** WORK TO BE COMPLETED **
Every single entry should be printed exactly.

** EXERCISE MATERIAL **
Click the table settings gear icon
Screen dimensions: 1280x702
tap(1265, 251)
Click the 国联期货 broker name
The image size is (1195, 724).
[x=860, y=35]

** EXERCISE RESULT **
Click the table settings gear icon
Screen dimensions: 1280x702
tap(1265, 251)
Click the 国联期货 broker name
The image size is (1195, 724).
[x=860, y=35]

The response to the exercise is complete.